【TPPと日欧EPA❶】
そして未完に終わった第三の矢、成長戦略である。
この成長戦略は、TPPや日欧EPAが重要な柱となる。
TPPは当初、日本の農業に大打撃を与えると考えられて、農協が頑強に抵抗していた。それまでの日本の交渉力を考えたら、どうせまたアメリカの要求に屈するのだろうという前提で見られていた。
しかし、安倍総理の強いリーダーシップと、交渉担当の甘利明氏は、部類のタフな交渉をする。日米首脳会談の時、オバマ大統領が安倍総理に、「おたくのアマリは、タフネゴシエーターらしいね」と囁いたというから、その名が轟いていたのだろう。
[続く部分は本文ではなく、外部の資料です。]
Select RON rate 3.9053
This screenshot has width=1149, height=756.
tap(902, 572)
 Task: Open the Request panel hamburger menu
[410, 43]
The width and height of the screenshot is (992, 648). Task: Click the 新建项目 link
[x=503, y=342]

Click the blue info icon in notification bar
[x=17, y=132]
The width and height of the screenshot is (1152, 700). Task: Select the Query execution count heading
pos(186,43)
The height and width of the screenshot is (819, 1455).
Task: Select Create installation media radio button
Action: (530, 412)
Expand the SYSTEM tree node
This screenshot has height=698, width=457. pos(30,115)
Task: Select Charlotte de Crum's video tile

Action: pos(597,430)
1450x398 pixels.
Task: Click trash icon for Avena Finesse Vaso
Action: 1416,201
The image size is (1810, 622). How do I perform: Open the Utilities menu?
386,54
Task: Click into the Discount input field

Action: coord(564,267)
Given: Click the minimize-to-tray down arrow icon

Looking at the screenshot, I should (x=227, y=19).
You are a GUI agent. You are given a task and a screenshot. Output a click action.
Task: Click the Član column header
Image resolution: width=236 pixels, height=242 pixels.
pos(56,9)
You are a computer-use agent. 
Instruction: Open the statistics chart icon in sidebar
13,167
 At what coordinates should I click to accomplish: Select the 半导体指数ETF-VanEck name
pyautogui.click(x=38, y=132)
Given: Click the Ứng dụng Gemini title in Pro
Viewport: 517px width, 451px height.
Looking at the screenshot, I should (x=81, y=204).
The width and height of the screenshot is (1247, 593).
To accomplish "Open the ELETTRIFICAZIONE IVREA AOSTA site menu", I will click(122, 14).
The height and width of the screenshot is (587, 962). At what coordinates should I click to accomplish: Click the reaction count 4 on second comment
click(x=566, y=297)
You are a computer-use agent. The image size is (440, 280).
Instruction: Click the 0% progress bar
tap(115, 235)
日本の農業を最大限守りながら、日本は後から交渉に加わったにも関わらず、有利に話を進めていく。2016年、ドナルド・トランプが大統領になると、TPP交渉から離脱してしまう。
これは大きな意味を持つ。最大の経済大国が抜けてしまったというだけではない。それは、TPPの持つ多くの側面を理解していると見えてくる。TPPは、貿易協定としての経済戦略的側面、自由主義国による対中包囲網としての国際戦略的側面、経済安全保障的側面、食糧安全保障的側面などがある。
中国が経済を武器化するようになり、経済安全保障という概念が認知されるようになってきていた。